--- begin DATA ---
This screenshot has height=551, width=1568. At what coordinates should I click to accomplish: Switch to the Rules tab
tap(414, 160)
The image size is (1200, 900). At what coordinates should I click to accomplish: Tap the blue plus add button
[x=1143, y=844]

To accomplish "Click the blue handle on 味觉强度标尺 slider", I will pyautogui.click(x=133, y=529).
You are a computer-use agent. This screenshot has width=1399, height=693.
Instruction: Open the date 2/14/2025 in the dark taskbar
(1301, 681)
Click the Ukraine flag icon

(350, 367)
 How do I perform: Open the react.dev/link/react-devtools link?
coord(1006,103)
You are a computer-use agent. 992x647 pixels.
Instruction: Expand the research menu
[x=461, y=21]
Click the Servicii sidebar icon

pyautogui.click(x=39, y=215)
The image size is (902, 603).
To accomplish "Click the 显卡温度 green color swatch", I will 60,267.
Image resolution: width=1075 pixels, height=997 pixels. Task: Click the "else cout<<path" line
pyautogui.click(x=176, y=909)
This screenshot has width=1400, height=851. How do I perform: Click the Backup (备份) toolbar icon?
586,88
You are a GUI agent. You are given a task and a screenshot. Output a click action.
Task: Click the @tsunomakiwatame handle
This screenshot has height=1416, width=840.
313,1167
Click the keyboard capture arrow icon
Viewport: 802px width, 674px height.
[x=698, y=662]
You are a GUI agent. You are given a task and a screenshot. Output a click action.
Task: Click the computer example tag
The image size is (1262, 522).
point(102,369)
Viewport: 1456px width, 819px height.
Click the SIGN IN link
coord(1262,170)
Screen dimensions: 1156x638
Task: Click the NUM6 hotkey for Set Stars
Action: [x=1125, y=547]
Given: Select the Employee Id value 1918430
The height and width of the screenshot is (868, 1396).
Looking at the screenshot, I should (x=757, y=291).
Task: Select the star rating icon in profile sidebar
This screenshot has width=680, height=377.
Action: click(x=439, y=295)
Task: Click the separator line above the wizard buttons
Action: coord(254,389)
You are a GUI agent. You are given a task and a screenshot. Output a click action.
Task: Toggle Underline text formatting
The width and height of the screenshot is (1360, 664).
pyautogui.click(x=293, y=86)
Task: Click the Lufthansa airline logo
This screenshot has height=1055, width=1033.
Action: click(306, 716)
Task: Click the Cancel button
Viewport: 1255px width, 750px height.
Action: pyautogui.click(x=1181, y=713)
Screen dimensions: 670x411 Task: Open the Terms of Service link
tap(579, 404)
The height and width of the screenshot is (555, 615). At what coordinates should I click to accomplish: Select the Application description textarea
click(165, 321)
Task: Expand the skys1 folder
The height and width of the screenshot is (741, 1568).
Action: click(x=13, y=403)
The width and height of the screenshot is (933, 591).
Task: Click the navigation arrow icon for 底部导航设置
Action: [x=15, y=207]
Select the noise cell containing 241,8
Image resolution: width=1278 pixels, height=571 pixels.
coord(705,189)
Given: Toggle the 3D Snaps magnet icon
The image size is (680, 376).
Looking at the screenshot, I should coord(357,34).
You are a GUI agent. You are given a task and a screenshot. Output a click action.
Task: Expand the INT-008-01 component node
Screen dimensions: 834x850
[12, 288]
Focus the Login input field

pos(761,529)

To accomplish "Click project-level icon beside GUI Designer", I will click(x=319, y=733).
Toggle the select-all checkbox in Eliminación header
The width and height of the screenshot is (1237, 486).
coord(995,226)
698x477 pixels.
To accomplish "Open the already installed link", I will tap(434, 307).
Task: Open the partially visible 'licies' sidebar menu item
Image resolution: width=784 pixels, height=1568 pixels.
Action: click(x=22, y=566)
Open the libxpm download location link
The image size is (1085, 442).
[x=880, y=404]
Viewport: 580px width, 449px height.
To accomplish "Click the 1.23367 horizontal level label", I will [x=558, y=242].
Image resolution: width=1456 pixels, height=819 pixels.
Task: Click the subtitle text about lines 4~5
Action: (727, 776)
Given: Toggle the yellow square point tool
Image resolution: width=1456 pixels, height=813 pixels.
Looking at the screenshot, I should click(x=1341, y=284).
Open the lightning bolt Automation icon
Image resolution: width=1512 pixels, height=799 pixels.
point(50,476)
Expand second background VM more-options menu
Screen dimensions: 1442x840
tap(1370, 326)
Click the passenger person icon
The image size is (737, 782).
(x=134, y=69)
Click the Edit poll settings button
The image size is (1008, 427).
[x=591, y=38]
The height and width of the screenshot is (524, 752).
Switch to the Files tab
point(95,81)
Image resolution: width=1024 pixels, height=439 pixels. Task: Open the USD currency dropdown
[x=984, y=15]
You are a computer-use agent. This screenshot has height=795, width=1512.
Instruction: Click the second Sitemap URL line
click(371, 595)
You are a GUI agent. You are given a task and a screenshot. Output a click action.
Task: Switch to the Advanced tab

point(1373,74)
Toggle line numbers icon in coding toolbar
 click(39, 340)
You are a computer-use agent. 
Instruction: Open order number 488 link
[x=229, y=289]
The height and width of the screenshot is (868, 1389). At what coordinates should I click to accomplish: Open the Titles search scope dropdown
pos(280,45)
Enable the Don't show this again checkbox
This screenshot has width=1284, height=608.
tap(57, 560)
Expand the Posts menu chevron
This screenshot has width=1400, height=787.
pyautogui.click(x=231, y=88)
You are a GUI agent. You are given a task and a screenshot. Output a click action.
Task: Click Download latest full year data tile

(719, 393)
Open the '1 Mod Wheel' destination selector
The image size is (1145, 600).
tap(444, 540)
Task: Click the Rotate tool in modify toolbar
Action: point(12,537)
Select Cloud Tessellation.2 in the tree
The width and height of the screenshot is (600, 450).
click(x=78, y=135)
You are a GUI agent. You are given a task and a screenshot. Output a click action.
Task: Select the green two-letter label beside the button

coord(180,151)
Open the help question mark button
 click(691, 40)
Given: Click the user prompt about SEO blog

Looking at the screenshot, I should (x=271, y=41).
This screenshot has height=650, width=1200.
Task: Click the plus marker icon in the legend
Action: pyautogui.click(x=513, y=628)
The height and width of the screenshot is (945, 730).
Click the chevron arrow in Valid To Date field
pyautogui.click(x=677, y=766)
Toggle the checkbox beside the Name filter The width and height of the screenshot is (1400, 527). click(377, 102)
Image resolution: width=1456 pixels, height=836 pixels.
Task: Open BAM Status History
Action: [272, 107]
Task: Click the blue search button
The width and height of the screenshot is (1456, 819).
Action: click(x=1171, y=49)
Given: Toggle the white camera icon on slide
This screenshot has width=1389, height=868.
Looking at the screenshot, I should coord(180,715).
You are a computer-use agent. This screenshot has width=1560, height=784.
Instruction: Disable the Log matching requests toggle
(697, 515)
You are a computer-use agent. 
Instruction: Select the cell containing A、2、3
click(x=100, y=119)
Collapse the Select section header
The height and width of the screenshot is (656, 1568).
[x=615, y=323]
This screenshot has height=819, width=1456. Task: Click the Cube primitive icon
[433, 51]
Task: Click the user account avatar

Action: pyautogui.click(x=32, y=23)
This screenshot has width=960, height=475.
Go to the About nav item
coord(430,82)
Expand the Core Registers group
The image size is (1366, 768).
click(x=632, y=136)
--- end DATA ---
OBJECTIVE.
Copy every row above word for word, with nothing left out or changed.

SOLUTION TO THIS TASK.
This screenshot has height=551, width=1568. At what coordinates should I click to accomplish: Switch to the Rules tab
tap(414, 160)
The image size is (1200, 900). At what coordinates should I click to accomplish: Tap the blue plus add button
[x=1143, y=844]

To accomplish "Click the blue handle on 味觉强度标尺 slider", I will pyautogui.click(x=133, y=529).
You are a computer-use agent. This screenshot has width=1399, height=693.
Instruction: Open the date 2/14/2025 in the dark taskbar
(1301, 681)
Click the Ukraine flag icon

(350, 367)
 How do I perform: Open the react.dev/link/react-devtools link?
coord(1006,103)
You are a computer-use agent. 992x647 pixels.
Instruction: Expand the research menu
[x=461, y=21]
Click the Servicii sidebar icon

pyautogui.click(x=39, y=215)
The image size is (902, 603).
To accomplish "Click the 显卡温度 green color swatch", I will 60,267.
Image resolution: width=1075 pixels, height=997 pixels. Task: Click the "else cout<<path" line
pyautogui.click(x=176, y=909)
This screenshot has width=1400, height=851. How do I perform: Click the Backup (备份) toolbar icon?
586,88
You are a GUI agent. You are given a task and a screenshot. Output a click action.
Task: Click the @tsunomakiwatame handle
This screenshot has height=1416, width=840.
313,1167
Click the keyboard capture arrow icon
Viewport: 802px width, 674px height.
[x=698, y=662]
You are a GUI agent. You are given a task and a screenshot. Output a click action.
Task: Click the computer example tag
The image size is (1262, 522).
point(102,369)
Viewport: 1456px width, 819px height.
Click the SIGN IN link
coord(1262,170)
Screen dimensions: 1156x638
Task: Click the NUM6 hotkey for Set Stars
Action: [x=1125, y=547]
Given: Select the Employee Id value 1918430
The height and width of the screenshot is (868, 1396).
Looking at the screenshot, I should (x=757, y=291).
Task: Select the star rating icon in profile sidebar
This screenshot has width=680, height=377.
Action: click(x=439, y=295)
Task: Click the separator line above the wizard buttons
Action: coord(254,389)
You are a GUI agent. You are given a task and a screenshot. Output a click action.
Task: Toggle Underline text formatting
The width and height of the screenshot is (1360, 664).
pyautogui.click(x=293, y=86)
Task: Click the Lufthansa airline logo
This screenshot has height=1055, width=1033.
Action: click(306, 716)
Task: Click the Cancel button
Viewport: 1255px width, 750px height.
Action: pyautogui.click(x=1181, y=713)
Screen dimensions: 670x411 Task: Open the Terms of Service link
tap(579, 404)
The height and width of the screenshot is (555, 615). At what coordinates should I click to accomplish: Select the Application description textarea
click(165, 321)
Task: Expand the skys1 folder
The height and width of the screenshot is (741, 1568).
Action: click(x=13, y=403)
The width and height of the screenshot is (933, 591).
Task: Click the navigation arrow icon for 底部导航设置
Action: [x=15, y=207]
Select the noise cell containing 241,8
Image resolution: width=1278 pixels, height=571 pixels.
coord(705,189)
Given: Toggle the 3D Snaps magnet icon
The image size is (680, 376).
Looking at the screenshot, I should coord(357,34).
You are a GUI agent. You are given a task and a screenshot. Output a click action.
Task: Expand the INT-008-01 component node
Screen dimensions: 834x850
[12, 288]
Focus the Login input field

pos(761,529)

To accomplish "Click project-level icon beside GUI Designer", I will click(x=319, y=733).
Toggle the select-all checkbox in Eliminación header
The width and height of the screenshot is (1237, 486).
coord(995,226)
698x477 pixels.
To accomplish "Open the already installed link", I will tap(434, 307).
Task: Open the partially visible 'licies' sidebar menu item
Image resolution: width=784 pixels, height=1568 pixels.
Action: click(x=22, y=566)
Open the libxpm download location link
The image size is (1085, 442).
[x=880, y=404]
Viewport: 580px width, 449px height.
To accomplish "Click the 1.23367 horizontal level label", I will [x=558, y=242].
Image resolution: width=1456 pixels, height=819 pixels.
Task: Click the subtitle text about lines 4~5
Action: (727, 776)
Given: Toggle the yellow square point tool
Image resolution: width=1456 pixels, height=813 pixels.
Looking at the screenshot, I should click(x=1341, y=284).
Open the lightning bolt Automation icon
Image resolution: width=1512 pixels, height=799 pixels.
point(50,476)
Expand second background VM more-options menu
Screen dimensions: 1442x840
tap(1370, 326)
Click the passenger person icon
The image size is (737, 782).
(x=134, y=69)
Click the Edit poll settings button
The image size is (1008, 427).
[x=591, y=38]
The height and width of the screenshot is (524, 752).
Switch to the Files tab
point(95,81)
Image resolution: width=1024 pixels, height=439 pixels. Task: Open the USD currency dropdown
[x=984, y=15]
You are a computer-use agent. This screenshot has height=795, width=1512.
Instruction: Click the second Sitemap URL line
click(371, 595)
You are a GUI agent. You are given a task and a screenshot. Output a click action.
Task: Switch to the Advanced tab

point(1373,74)
Toggle line numbers icon in coding toolbar
 click(39, 340)
You are a computer-use agent. 
Instruction: Open order number 488 link
[x=229, y=289]
The height and width of the screenshot is (868, 1389). At what coordinates should I click to accomplish: Open the Titles search scope dropdown
pos(280,45)
Enable the Don't show this again checkbox
This screenshot has width=1284, height=608.
tap(57, 560)
Expand the Posts menu chevron
This screenshot has width=1400, height=787.
pyautogui.click(x=231, y=88)
You are a GUI agent. You are given a task and a screenshot. Output a click action.
Task: Click Download latest full year data tile

(719, 393)
Open the '1 Mod Wheel' destination selector
The image size is (1145, 600).
tap(444, 540)
Task: Click the Rotate tool in modify toolbar
Action: point(12,537)
Select Cloud Tessellation.2 in the tree
The width and height of the screenshot is (600, 450).
click(x=78, y=135)
You are a GUI agent. You are given a task and a screenshot. Output a click action.
Task: Select the green two-letter label beside the button

coord(180,151)
Open the help question mark button
 click(691, 40)
Given: Click the user prompt about SEO blog

Looking at the screenshot, I should (x=271, y=41).
This screenshot has height=650, width=1200.
Task: Click the plus marker icon in the legend
Action: pyautogui.click(x=513, y=628)
The height and width of the screenshot is (945, 730).
Click the chevron arrow in Valid To Date field
pyautogui.click(x=677, y=766)
Toggle the checkbox beside the Name filter The width and height of the screenshot is (1400, 527). click(377, 102)
Image resolution: width=1456 pixels, height=836 pixels.
Task: Open BAM Status History
Action: [272, 107]
Task: Click the blue search button
The width and height of the screenshot is (1456, 819).
Action: click(x=1171, y=49)
Given: Toggle the white camera icon on slide
This screenshot has width=1389, height=868.
Looking at the screenshot, I should coord(180,715).
You are a computer-use agent. This screenshot has width=1560, height=784.
Instruction: Disable the Log matching requests toggle
(697, 515)
You are a computer-use agent. 
Instruction: Select the cell containing A、2、3
click(x=100, y=119)
Collapse the Select section header
The height and width of the screenshot is (656, 1568).
[x=615, y=323]
This screenshot has height=819, width=1456. Task: Click the Cube primitive icon
[433, 51]
Task: Click the user account avatar

Action: pyautogui.click(x=32, y=23)
This screenshot has width=960, height=475.
Go to the About nav item
coord(430,82)
Expand the Core Registers group
The image size is (1366, 768).
click(x=632, y=136)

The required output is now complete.